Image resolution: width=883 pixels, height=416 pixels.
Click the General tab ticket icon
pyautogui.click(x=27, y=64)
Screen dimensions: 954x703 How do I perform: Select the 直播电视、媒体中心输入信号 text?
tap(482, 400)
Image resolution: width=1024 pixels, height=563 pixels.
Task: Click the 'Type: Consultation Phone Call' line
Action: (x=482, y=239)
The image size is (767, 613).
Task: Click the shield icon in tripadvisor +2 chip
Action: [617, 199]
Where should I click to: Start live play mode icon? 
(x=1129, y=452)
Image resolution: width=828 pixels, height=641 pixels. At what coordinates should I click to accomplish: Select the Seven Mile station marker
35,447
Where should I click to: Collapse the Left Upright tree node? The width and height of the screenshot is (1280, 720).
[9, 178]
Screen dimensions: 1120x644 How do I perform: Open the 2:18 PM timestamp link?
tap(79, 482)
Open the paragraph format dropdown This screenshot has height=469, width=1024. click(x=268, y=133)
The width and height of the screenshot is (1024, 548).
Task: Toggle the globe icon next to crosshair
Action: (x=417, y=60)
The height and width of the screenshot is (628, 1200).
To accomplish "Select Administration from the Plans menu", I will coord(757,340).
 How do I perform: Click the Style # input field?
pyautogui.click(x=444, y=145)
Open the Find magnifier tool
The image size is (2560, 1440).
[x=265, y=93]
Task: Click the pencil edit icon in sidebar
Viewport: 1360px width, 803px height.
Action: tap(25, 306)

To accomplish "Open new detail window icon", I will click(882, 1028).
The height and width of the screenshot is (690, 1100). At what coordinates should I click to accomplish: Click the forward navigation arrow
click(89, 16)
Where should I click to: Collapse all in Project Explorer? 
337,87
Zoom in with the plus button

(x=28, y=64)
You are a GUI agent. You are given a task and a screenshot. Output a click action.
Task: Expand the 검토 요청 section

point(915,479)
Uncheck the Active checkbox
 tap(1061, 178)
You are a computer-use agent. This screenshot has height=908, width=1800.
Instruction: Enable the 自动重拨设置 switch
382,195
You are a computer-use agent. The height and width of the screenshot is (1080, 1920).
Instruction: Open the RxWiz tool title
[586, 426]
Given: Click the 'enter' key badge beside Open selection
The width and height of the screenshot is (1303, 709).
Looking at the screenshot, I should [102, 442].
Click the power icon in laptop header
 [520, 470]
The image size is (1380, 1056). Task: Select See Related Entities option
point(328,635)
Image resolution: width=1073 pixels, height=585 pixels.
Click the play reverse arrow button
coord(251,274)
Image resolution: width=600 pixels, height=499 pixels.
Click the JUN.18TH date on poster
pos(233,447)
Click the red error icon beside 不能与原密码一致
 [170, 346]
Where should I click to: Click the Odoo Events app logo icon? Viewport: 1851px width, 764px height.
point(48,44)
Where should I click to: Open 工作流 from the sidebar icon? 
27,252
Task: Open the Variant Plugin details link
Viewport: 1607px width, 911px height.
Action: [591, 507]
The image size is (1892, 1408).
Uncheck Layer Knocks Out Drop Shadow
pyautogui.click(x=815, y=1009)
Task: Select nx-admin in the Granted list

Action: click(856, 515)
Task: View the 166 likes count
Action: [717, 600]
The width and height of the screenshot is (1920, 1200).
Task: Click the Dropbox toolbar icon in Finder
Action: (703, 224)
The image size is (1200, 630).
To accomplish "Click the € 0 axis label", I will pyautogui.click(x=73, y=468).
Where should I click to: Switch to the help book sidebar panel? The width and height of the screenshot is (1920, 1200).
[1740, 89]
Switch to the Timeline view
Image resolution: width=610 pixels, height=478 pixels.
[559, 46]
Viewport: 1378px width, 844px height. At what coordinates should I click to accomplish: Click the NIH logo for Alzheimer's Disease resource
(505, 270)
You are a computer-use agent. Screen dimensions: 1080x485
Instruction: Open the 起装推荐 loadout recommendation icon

————

(Short problem) Copy out all of the material above line by line, keeping every character and the original order.

(Reply)
Image resolution: width=883 pixels, height=416 pixels.
Click the General tab ticket icon
pyautogui.click(x=27, y=64)
Screen dimensions: 954x703 How do I perform: Select the 直播电视、媒体中心输入信号 text?
tap(482, 400)
Image resolution: width=1024 pixels, height=563 pixels.
Task: Click the 'Type: Consultation Phone Call' line
Action: (x=482, y=239)
The image size is (767, 613).
Task: Click the shield icon in tripadvisor +2 chip
Action: [617, 199]
Where should I click to: Start live play mode icon? 
(x=1129, y=452)
Image resolution: width=828 pixels, height=641 pixels. At what coordinates should I click to accomplish: Select the Seven Mile station marker
35,447
Where should I click to: Collapse the Left Upright tree node? The width and height of the screenshot is (1280, 720).
[9, 178]
Screen dimensions: 1120x644 How do I perform: Open the 2:18 PM timestamp link?
tap(79, 482)
Open the paragraph format dropdown This screenshot has height=469, width=1024. click(x=268, y=133)
The width and height of the screenshot is (1024, 548).
Task: Toggle the globe icon next to crosshair
Action: (x=417, y=60)
The height and width of the screenshot is (628, 1200).
To accomplish "Select Administration from the Plans menu", I will coord(757,340).
 How do I perform: Click the Style # input field?
pyautogui.click(x=444, y=145)
Open the Find magnifier tool
The image size is (2560, 1440).
[x=265, y=93]
Task: Click the pencil edit icon in sidebar
Viewport: 1360px width, 803px height.
Action: tap(25, 306)

To accomplish "Open new detail window icon", I will click(882, 1028).
The height and width of the screenshot is (690, 1100). At what coordinates should I click to accomplish: Click the forward navigation arrow
click(89, 16)
Where should I click to: Collapse all in Project Explorer? 
337,87
Zoom in with the plus button

(x=28, y=64)
You are a GUI agent. You are given a task and a screenshot. Output a click action.
Task: Expand the 검토 요청 section

point(915,479)
Uncheck the Active checkbox
 tap(1061, 178)
You are a computer-use agent. This screenshot has height=908, width=1800.
Instruction: Enable the 自动重拨设置 switch
382,195
You are a computer-use agent. The height and width of the screenshot is (1080, 1920).
Instruction: Open the RxWiz tool title
[586, 426]
Given: Click the 'enter' key badge beside Open selection
The width and height of the screenshot is (1303, 709).
Looking at the screenshot, I should [102, 442].
Click the power icon in laptop header
 [520, 470]
The image size is (1380, 1056). Task: Select See Related Entities option
point(328,635)
Image resolution: width=1073 pixels, height=585 pixels.
Click the play reverse arrow button
coord(251,274)
Image resolution: width=600 pixels, height=499 pixels.
Click the JUN.18TH date on poster
pos(233,447)
Click the red error icon beside 不能与原密码一致
 [170, 346]
Where should I click to: Click the Odoo Events app logo icon? Viewport: 1851px width, 764px height.
point(48,44)
Where should I click to: Open 工作流 from the sidebar icon? 
27,252
Task: Open the Variant Plugin details link
Viewport: 1607px width, 911px height.
Action: [591, 507]
The image size is (1892, 1408).
Uncheck Layer Knocks Out Drop Shadow
pyautogui.click(x=815, y=1009)
Task: Select nx-admin in the Granted list

Action: click(856, 515)
Task: View the 166 likes count
Action: [717, 600]
The width and height of the screenshot is (1920, 1200).
Task: Click the Dropbox toolbar icon in Finder
Action: (703, 224)
The image size is (1200, 630).
To accomplish "Click the € 0 axis label", I will pyautogui.click(x=73, y=468).
Where should I click to: Switch to the help book sidebar panel? The width and height of the screenshot is (1920, 1200).
[1740, 89]
Switch to the Timeline view
Image resolution: width=610 pixels, height=478 pixels.
[559, 46]
Viewport: 1378px width, 844px height. At what coordinates should I click to accomplish: Click the NIH logo for Alzheimer's Disease resource
(505, 270)
You are a computer-use agent. Screen dimensions: 1080x485
Instruction: Open the 起装推荐 loadout recommendation icon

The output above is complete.